### WORK TO BE COMPLETED
Copy the listing below word for word, leaving out the pictures.

### INFORMATION SHOWN

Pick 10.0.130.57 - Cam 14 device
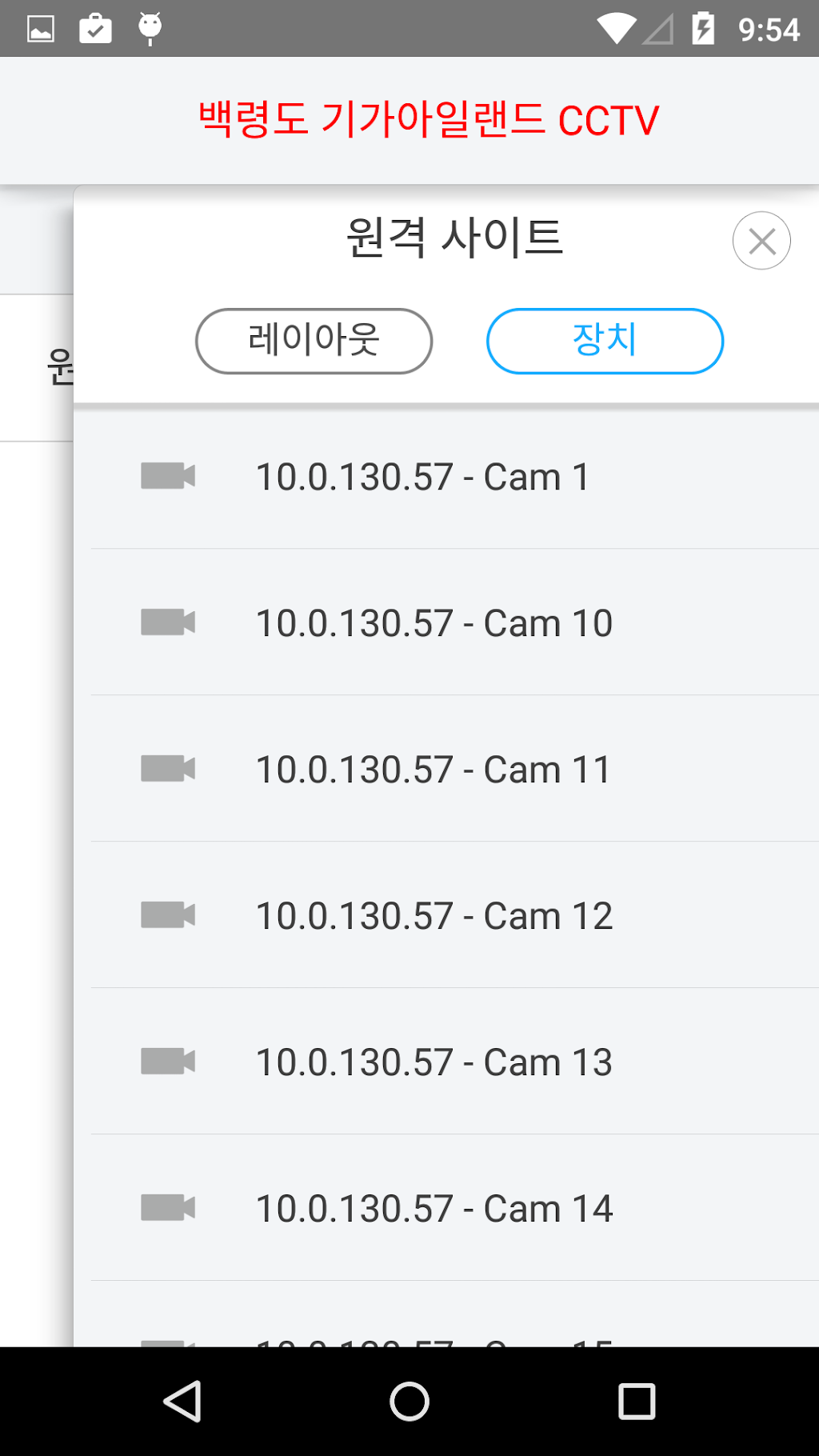Viewport: 819px width, 1456px height. coord(433,1210)
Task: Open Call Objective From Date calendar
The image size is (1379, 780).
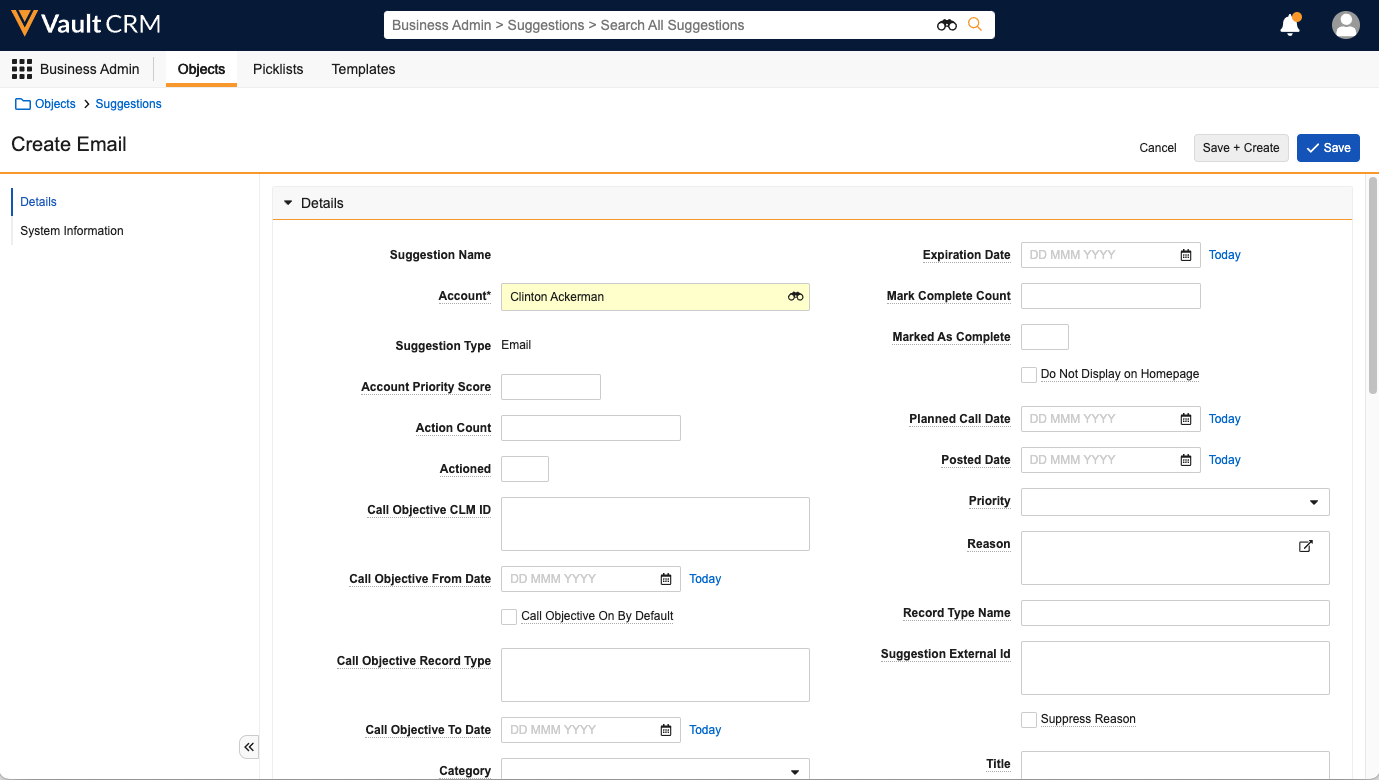Action: [666, 579]
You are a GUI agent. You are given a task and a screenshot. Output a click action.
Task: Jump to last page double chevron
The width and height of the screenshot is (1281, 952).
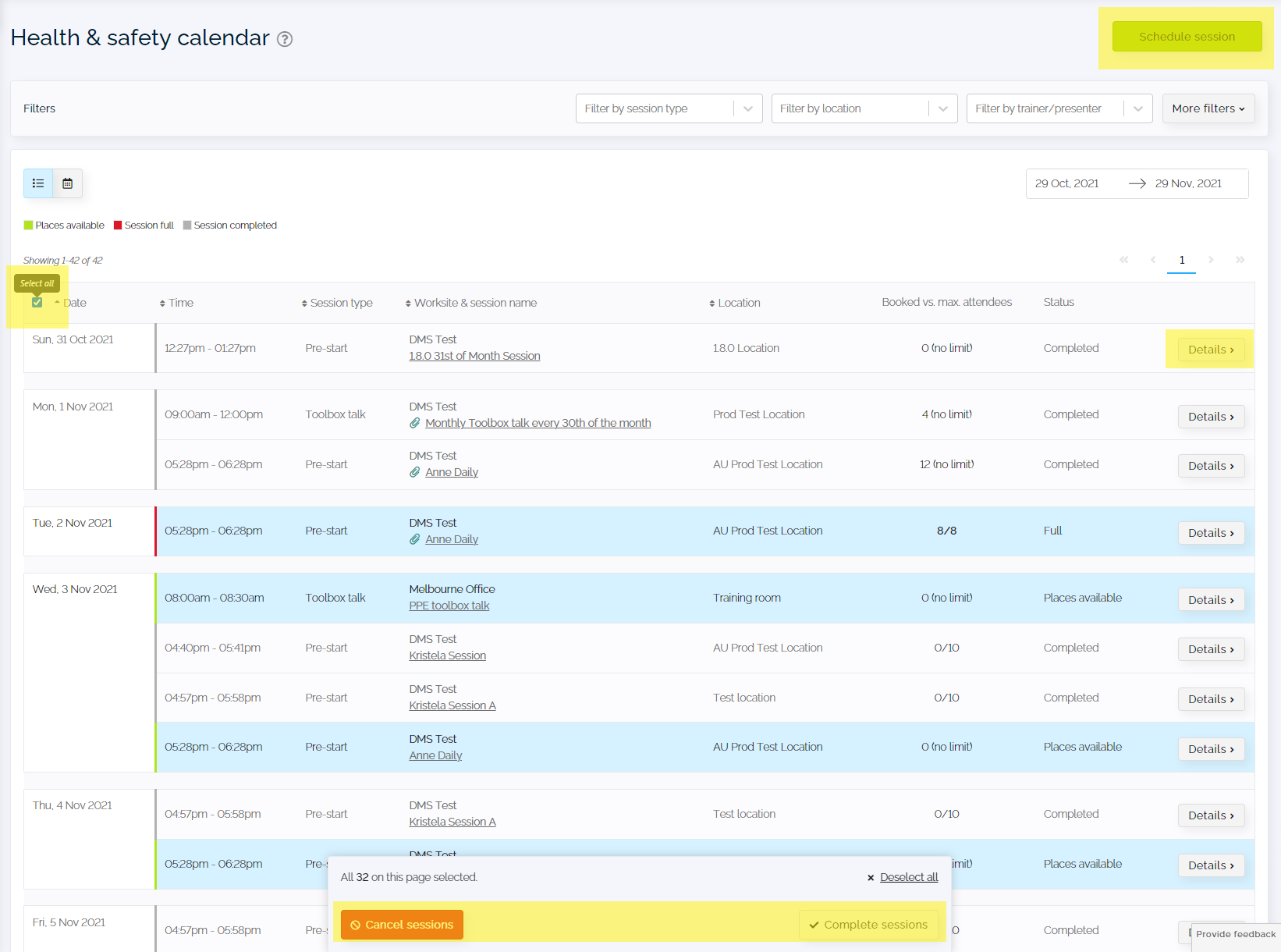[x=1240, y=260]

### COMPLETED EXERCISE
Pick 10.0.130.57 - Cam 14 device
Viewport: 819px width, 1456px height. coord(433,1210)
Task: Open Call Objective From Date calendar
The image size is (1379, 780).
Action: [666, 579]
You are a GUI agent. You are given a task and a screenshot. Output a click action.
Task: Jump to last page double chevron
The width and height of the screenshot is (1281, 952).
[x=1240, y=260]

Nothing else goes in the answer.